Work to be completed:
Locate every line in the records below that holds the word "computer" and return each one.

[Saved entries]

********

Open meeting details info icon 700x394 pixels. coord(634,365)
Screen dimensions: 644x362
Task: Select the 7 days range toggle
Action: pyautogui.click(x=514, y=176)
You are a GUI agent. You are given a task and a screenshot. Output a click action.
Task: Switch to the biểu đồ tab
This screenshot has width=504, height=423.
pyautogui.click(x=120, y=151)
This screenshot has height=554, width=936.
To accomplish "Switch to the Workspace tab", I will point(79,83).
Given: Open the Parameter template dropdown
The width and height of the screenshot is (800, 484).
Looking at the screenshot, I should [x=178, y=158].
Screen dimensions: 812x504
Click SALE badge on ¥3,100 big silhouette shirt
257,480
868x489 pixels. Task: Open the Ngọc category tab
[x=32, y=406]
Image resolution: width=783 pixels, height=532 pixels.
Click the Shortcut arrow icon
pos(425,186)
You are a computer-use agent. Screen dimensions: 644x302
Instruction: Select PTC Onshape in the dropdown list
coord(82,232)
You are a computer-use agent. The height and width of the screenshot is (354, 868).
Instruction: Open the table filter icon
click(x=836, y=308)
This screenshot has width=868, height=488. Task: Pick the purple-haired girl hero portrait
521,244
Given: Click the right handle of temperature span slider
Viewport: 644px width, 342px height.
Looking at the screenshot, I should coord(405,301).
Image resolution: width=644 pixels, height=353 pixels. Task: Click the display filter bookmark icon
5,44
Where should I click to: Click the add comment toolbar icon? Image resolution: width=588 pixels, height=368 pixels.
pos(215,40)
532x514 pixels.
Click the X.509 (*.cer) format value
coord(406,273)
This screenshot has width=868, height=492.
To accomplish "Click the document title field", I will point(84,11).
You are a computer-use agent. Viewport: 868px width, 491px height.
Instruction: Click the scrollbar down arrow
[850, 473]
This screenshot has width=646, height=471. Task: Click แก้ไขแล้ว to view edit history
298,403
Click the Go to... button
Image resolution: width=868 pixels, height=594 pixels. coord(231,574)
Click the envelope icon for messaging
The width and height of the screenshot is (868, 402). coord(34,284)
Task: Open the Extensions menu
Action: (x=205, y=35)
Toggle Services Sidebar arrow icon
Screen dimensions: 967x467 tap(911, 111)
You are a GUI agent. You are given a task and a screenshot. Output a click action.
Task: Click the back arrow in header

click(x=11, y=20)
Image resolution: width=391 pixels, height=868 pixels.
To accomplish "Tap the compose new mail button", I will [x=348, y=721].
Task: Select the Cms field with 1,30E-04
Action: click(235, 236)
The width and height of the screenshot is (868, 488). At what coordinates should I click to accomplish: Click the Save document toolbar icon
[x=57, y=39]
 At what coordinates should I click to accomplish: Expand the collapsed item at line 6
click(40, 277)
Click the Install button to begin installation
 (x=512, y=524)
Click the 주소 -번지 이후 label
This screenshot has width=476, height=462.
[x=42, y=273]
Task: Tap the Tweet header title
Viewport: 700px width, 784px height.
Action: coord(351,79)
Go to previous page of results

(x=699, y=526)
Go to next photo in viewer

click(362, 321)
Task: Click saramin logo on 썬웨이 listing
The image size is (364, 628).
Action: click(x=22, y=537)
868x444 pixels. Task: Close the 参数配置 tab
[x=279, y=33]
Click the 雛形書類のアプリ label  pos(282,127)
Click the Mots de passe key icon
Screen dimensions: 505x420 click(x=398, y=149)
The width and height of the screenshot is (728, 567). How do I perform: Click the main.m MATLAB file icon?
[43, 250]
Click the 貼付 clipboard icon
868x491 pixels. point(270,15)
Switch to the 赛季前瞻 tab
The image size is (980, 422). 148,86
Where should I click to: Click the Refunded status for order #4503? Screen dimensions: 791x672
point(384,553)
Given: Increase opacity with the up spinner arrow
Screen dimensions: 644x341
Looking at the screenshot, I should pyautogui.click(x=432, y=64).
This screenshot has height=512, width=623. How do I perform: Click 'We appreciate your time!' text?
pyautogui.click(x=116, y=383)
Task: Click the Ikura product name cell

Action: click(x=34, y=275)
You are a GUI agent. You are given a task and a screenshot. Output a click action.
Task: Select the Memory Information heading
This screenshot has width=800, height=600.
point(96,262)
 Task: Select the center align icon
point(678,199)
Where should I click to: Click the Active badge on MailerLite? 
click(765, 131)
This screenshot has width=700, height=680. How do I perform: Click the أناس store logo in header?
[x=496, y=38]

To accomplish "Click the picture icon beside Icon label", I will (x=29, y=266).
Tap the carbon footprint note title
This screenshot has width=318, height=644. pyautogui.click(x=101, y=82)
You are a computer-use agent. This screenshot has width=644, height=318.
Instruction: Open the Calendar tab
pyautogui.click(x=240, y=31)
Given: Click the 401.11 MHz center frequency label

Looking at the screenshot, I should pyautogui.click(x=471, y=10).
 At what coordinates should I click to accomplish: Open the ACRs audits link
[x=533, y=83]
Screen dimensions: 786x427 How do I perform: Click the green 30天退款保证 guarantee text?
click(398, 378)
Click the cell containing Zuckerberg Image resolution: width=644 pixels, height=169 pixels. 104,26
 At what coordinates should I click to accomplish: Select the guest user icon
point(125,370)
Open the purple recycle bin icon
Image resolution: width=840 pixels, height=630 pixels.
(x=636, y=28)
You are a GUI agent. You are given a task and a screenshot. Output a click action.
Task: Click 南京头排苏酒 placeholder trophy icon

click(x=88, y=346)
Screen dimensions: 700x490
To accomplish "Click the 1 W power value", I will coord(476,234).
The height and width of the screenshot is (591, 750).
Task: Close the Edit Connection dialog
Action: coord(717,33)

********

Solved exercise:
You are a computer-use agent. Screen dimensions: 644x302
You are a computer-use agent. The height and width of the screenshot is (354, 868).
You are a computer-use agent. Viewport: 868px width, 491px height.
You are a computer-use agent. This screenshot has width=644, height=318.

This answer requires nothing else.